• PROBLEM TO SOLVE:
Pictures are to be dropped, and only the lines from the one containing "Given: Sort table by Cliente column" through the end of the data below are to be reproduced as written.

=== Section Start ===

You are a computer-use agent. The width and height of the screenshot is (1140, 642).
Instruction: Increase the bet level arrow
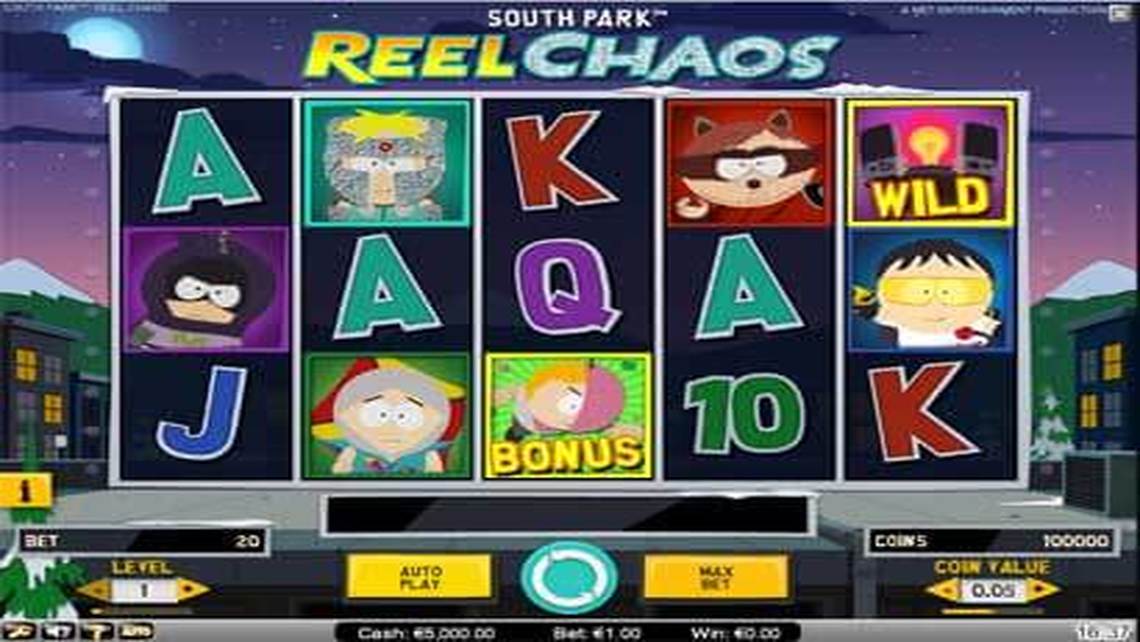coord(193,590)
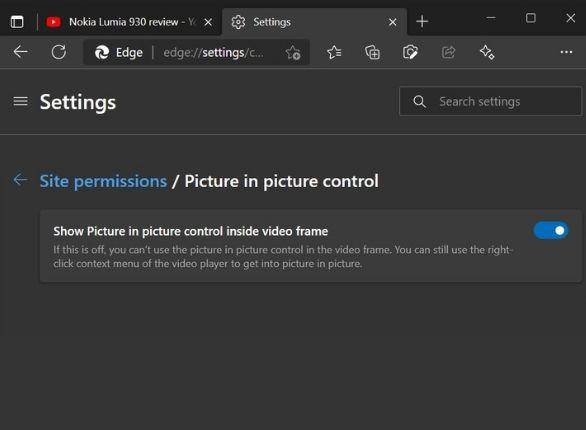Open the Copilot sparkle icon
Viewport: 586px width, 430px height.
487,52
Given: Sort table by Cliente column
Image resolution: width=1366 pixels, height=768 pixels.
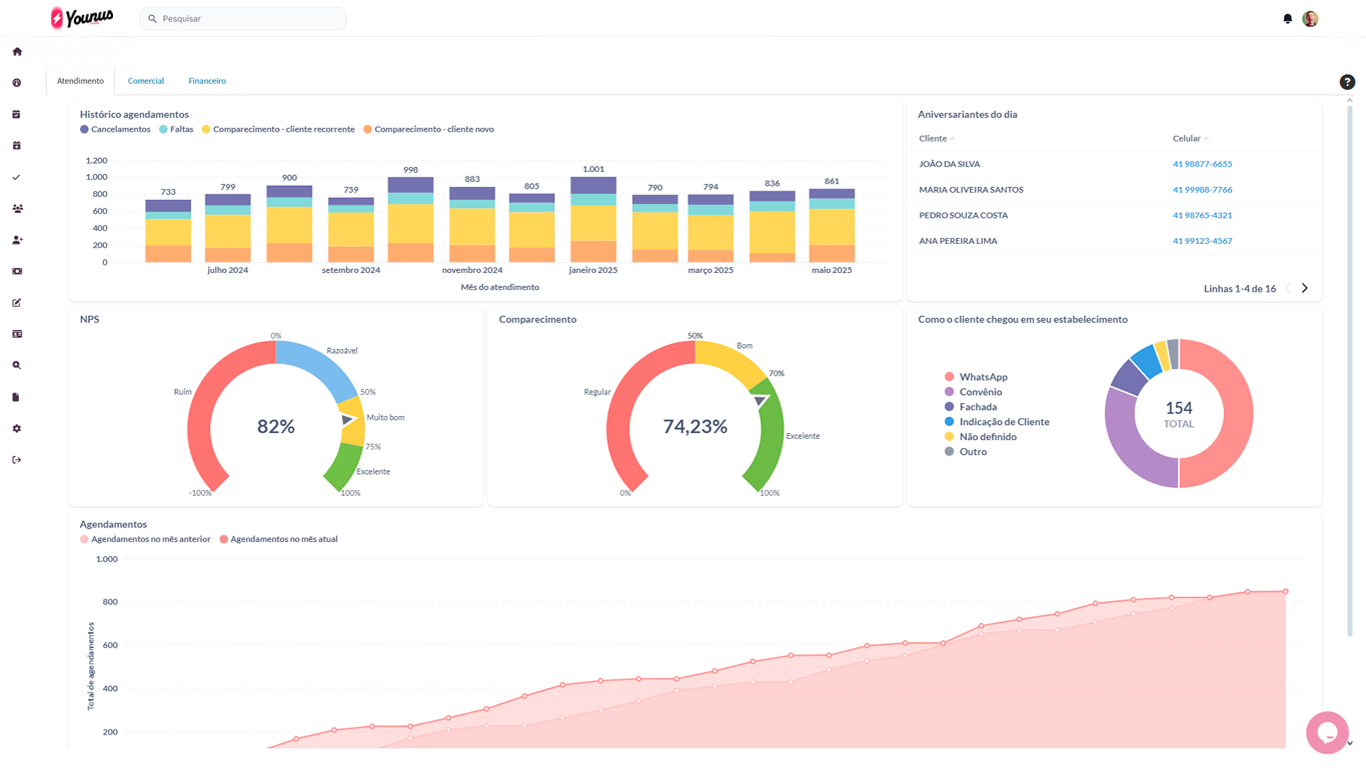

=== Section End ===

• RESPONSE TO THE EXERCISE:
Given: Sort table by Cliente column
Image resolution: width=1366 pixels, height=768 pixels.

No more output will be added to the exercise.